Menkeu Purbaya Digugat Eks Karyawan Kertas Leces Bayar Rp1.900 di PN Jakpus

Menkeu Purbaya Digugat Eks Karyawan Kertas Leces Bayar Rp1.900 di PN Jakpus

Bisnis.com, JAKARTA — Sebanyak 1.900 eks karyawan PT Kertas Leces (Persero) menggugat Menteri Keuangan Purbaya Yudhi Sadewa ke Pengadilan Negeri Jakarta Pusat. 

Dalam gugatan yang teregister dengan nomor perkara 716Pdt.G/2025/PN.JKT.PST itu, Purbaya digugat hanya sebesar Rp1.900. 

Berdasarkan keterangan tertulis yang diterima Selasa (21/10/2025), gugatan ini dilayangkan Paguyuban Karyawan Aliansi Karyawan Bersatu PT Kertas Leces, mewakili ribuan pekerja yang telah 13 tahun menunggu pembayaran gaji dan pesangon, pascaperusahaan milik negara tersebut dinyatakan pailit. 

Eko Novriansyah Putra, kuasa hukum para penggugat mengatakan, nilai gugatan yang hanya Rp1 per orang, atau Rp1.900 secara keseluruhan, dimaksudkan bukan untuk nominal, melainkan simbol pertanggungjawaban moral negara terhadap nasib ribuan buruh BUMN pertama yang pailit secara hukum tetap di Indonesia. 

Eko menjelaskan, PT. Kertas Leces (Persero) yang sempat menjadi perusahaan kertas terbesar di Asia Tenggara, resmi pailit berdasarkan Putusan PN Niaga Surabaya No. 01/Pdt.Sus-Pembatalan Perdamaian/2018/PN.Niaga.Sby jo. 05/PKPU/2014/PN.Niaga.Sby, 25 September 2018. Putusan ini kemudian dikuatkan oleh Mahkamah Agung No. 43 PK/Pdt.Sus-Pailit/2019 pada 28 Maret 2019.

“Pascaputusan, hakim pengawas dan tim kurator menetapkan 14 sertifikat tanah seluas kurang lebih 74 hektar di Probolinggo sebagai boedel pailit dengan nilai estimasi  sekitar Rp700 miliar.

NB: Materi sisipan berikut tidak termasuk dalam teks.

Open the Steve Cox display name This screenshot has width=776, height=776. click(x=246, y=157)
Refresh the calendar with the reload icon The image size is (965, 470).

Namun, hingga kini Kementerian Keuangan belum menyerahkan sertifikat tersebut kepada kurator, padahal telah ada penetapan Hakim Pengawas dan surat resmi S-934/KN.5/2019. Keterlambatan ini menyebabkan hak pekerja senilai Rp145,9 miliar tidak dapat dibayarkan,” jelasnya.

Menurut Eko, tindakan pejabat publik yang menunda pelaksanaan putusan hukum termasuk Perbuatan Melawan Hukum (PMH) sebagaimana dimaksud Pasal 1365 KUHPerdata, serta bertentangan dengan Pasal 15 ayat (1) UU No. 37 Tahun 2004 tentang Kepailitan, Pasal 17 ayat (2) dan Pasal 21 huruf (b) UU No. 30 Tahun 2014 tentang Administrasi Pemerintahan, serta Pasal 28D ayat (1) UUD 1945.

Selain itu penundaan pelaksanaan putusan hukum juga dinilai berseberangan dengan Putusan MK No. 67/PUU-XI/2013, yang menegaskan bahwa hak atas upah pekerja harus didahulukan dari tagihan negara 

“Negara tidak boleh diam ketika pekerjanya sendiri dizalimi oleh birokrasi. Gugatan Rp1 ini adalah simbol bahwa keadilan sosial masih bisa diperjuangkan melalui jalur hukum, dan butuh niat baik dari Menteri Keuangan,” pungkasnya.